**ЗАДАНИЕ 1**. Что, по словам Меньшикова во фрагменте о нём, для него больнее всего?
**ЗАДАНИЕ 2**. Пожалуйста, повторите из фрагмента о Меньшикове без изменений часть, которая открывается словами, содержащими «Меньшиков позволяет себе», и завершается словами «свободный. Внутренне свободный.».

══ ФРАГМЕНТ СТРАНИЦЫ ══

Интересуюсь, есть ли люди, которые ему противопоказаны. Один вид которых вызывает желание ускользнуть. «Порой возникает острая необходимость перемены, – говорит Меньшиков, – просто не устраивает предсказуемость ситуаций. Когда наперед знаешь, чего от человека ждать в следующую минуту. И все же, – добавляет, – больнее всего для меня – потеря близких. В прямом и переносном смысле. Людей, к которым привык, с кем дружил, кому абсолютно доверял. Хотя вряд ли это обо мне думают».

Меньшиков позволяет себе роскошь жить так, как ему интересно. В кругу артистов, своих близких упоенно весел, безоглядно щедр и легок. Будет до изнеможения играть на рояле, аккомпанируя себе и гостям, хулиганить, петь все песни подряд, при особом настрое – Вертинского. Память на тексты – русские, французские, английские – феноменальная. Но в будничной повседневности может быть мрачен, оскорбительно резок, высокомерен. Как-то сказал: «Я могу быть очень жесток с самыми близкими мне людьми». Тех, кто клеится без повода, может отшить не задумываясь. Меньшиков не «пасет» своих поклонников, на престижных тусовках отмалчивается. Востребованный, перегруженный, в какие-то отрезки жизни он любит часами бродить один. В Москве, Лондоне, Париже… О. М. – человек свободный. Внутренне свободный.

═══
══ ЗАПИСАННЫЕ ДАННЫЕ ══

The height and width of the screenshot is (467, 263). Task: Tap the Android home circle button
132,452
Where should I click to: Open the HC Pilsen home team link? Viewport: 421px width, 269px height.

═══

**ОЖИДАЕМЫЙ ОТВЕТ 1**. Потеря близких — в прямом и переносном смысле.

**ОЖИДАЕМЫЙ ОТВЕТ 2**.
Меньшиков позволяет себе роскошь жить так, как ему интересно. В кругу артистов, своих близких упоенно весел, безоглядно щедр и легок. Будет до изнеможения играть на рояле, аккомпанируя себе и гостям, хулиганить, петь все песни подряд, при особом настрое – Вертинского. Память на тексты – русские, французские, английские – феноменальная. Но в будничной повседневности может быть мрачен, оскорбительно резок, высокомерен. Как-то сказал: «Я могу быть очень жесток с самыми близкими мне людьми». Тех, кто клеится без повода, может отшить не задумываясь. Меньшиков не «пасет» своих поклонников, на престижных тусовках отмалчивается. Востребованный, перегруженный, в какие-то отрезки жизни он любит часами бродить один. В Москве, Лондоне, Париже… О. М. – человек свободный. Внутренне свободный.